Content of review 1, reviewed on July 08, 2022

The authors report an update in the software package JASP that fixes a peculiar behavior of Bayesian ANOVAs. This behavior arises because previous implementations did not include random slopes in repeated-measures designs, which can yield substantially inflated Type I and Type II error rates. The issue behind this fix is huge and it affects pretty much all previous work using this package whenever researchers analyzed repeated-measures designs with two or more factors. It is therefore commendable that the authors fixed their package accordingly!

I wonder whether a journal publication on this issue is actually the right way to go forward, however. The odd behavior of Bayesian repeated-measures ANOVA has been reported in detail before, with direct reference to JASP, and also to the two R packages BayesFactor and brms. See, for example this recent article:

Oberauer, K. (2022). The importance of random slopes in mixed models for Bayesian hypothesis testing. Psychological Science, 33(4), 648-665.

This article seems to cover pretty much everything that is discussed in the present manuscript (without being cited as far as I can see). What the present article adds is a relieving mention that the algorithm in JASP seems to have been fixed.

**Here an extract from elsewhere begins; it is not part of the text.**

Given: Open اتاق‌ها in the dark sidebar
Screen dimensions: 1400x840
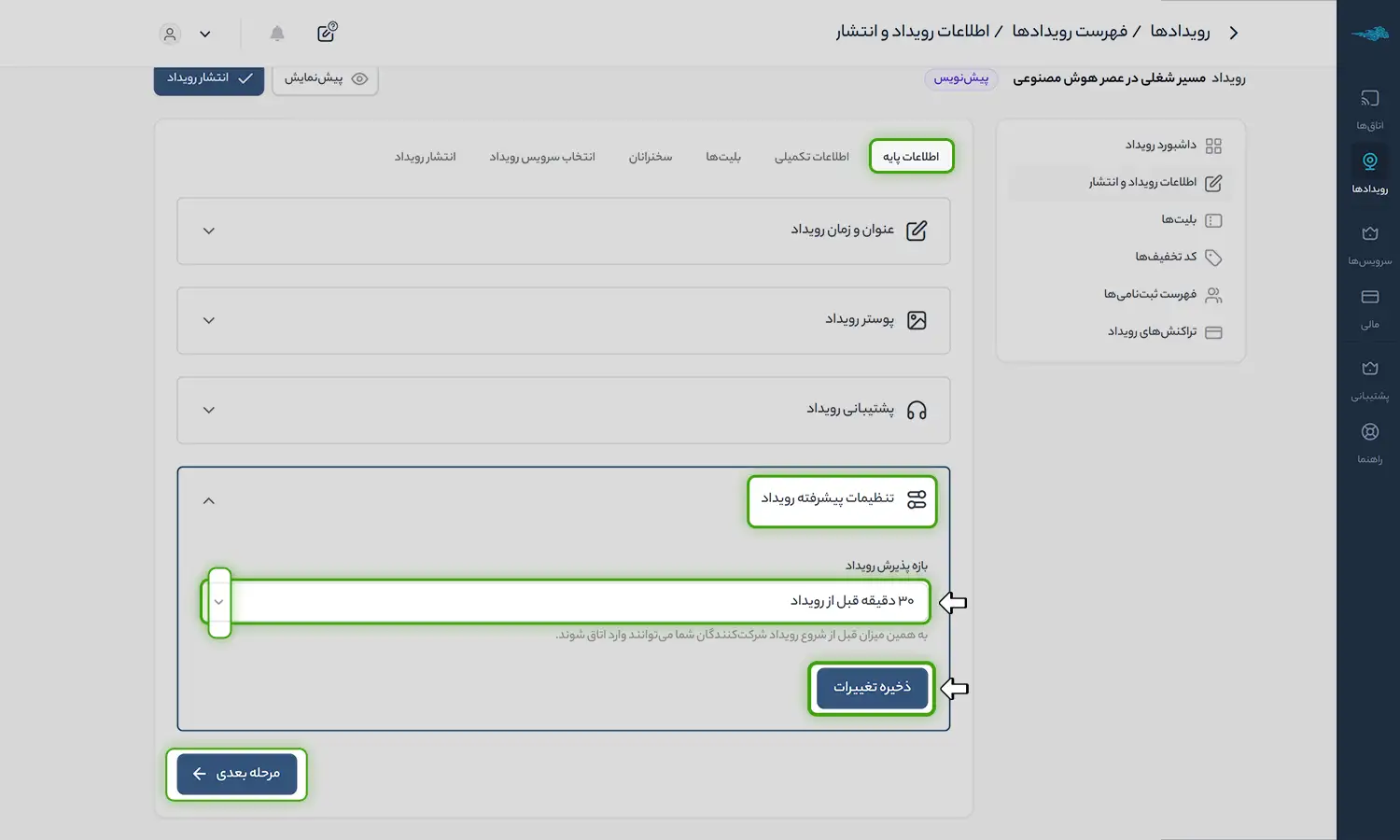Looking at the screenshot, I should tap(1369, 109).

A follow-up publication on this topic should ideally present additional insights on top of what is already available in the literature. I could see the authors successfully expanding their article along these lines, but I feel as if substantial extensions would be required for a standalone publication, ideally discussing some of the recent literature in the field. One way forward would be to address other critical limitations of current computational implementations. An example is documented in one of my own articles showing a surprisingly high variability of Bayes Factor estimates across different re-runs of the same analysis on constant data:

Pfister, R. (2021). Variability of Bayes Factor estimates in Bayesian analysis of variance. The Quantitative Methods for Psychology, 17(1), 40-45.

Another viable avenue to increase the contribution of this work would be adding conceptual and mathematical details about random intercept vs. random slopes models in general. These concepts are quite common in linear mixed-effects modeling, but I am not sure how graspable they are to researchers who are accustomed to ANOVA terminology.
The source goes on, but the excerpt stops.